この家からは、賑やかな声が聞こえてこなくなってしまった。
弥斗が何を考えているかは、僕にもまったく分からない。
弥斗は、時間が空いたと思うと、必ず縁側に座って空を見上げている。
彼女が僕の目の前から消えてしまいそうで、僕は時折怖くなってしまう。
「総司」
「ん?…あ、來さん」
背中に声を掛けられ、僕は顔だけ後ろを振り返る。
そこには、料理の支度を終えた來さんが立っていた。
彼女の目元は毎日真っ赤に腫れ上がり、眠れていないのか、目の下は真っ黒なクマに覆われていた。
青白い彼女の顔色を見て、切なくなる。
「ご飯、できたけど…弥斗ちゃん、今日も無理そう?」
「…んー。
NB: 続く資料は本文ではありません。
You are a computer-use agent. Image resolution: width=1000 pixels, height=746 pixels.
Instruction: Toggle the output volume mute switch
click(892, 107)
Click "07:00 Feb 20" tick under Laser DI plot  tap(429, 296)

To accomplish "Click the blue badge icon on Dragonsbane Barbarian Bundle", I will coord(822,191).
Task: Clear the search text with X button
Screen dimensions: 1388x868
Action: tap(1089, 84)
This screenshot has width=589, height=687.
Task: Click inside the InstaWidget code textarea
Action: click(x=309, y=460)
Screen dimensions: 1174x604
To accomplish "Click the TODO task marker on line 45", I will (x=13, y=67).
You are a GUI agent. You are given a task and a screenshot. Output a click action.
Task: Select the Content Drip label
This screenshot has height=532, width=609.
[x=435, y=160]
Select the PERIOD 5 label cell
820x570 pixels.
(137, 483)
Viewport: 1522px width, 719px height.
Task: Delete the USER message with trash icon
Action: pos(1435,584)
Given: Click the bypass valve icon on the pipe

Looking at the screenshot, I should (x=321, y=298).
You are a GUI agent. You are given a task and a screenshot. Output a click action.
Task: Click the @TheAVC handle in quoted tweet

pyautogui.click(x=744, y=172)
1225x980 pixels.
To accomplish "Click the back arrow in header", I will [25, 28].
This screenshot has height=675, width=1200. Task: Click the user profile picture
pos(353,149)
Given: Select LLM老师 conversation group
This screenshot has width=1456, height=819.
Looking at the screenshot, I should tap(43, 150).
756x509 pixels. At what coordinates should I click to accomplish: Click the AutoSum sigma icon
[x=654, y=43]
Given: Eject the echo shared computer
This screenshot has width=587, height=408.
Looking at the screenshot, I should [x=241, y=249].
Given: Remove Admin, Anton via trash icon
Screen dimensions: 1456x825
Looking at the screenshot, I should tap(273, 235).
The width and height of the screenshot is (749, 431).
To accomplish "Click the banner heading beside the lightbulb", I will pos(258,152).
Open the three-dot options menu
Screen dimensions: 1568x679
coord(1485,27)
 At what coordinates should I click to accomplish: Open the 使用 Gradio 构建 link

ごめんね」
僕は、弥斗の代わりに彼女に謝罪をすると、ちゃぶ台の前へと移動する。
ホカホカのご飯は、なんとも美味しそうだ。
「謝る事ないよ。弥斗ちゃん、きっと責任感じちゃってるんだろうから…」
ははっと笑いながら言う來さん。
僕はご飯を一口口に含んで、顔を俯かせた。
責任を感じてる…か。
それを言ったら、僕の方が……
「総司…?」
いきなり黙り込んだ僕を不思議に思ったのか、來さんが顔を覗き込みながら尋ねて来る。
僕はハッとして、無理やり口角を上げた。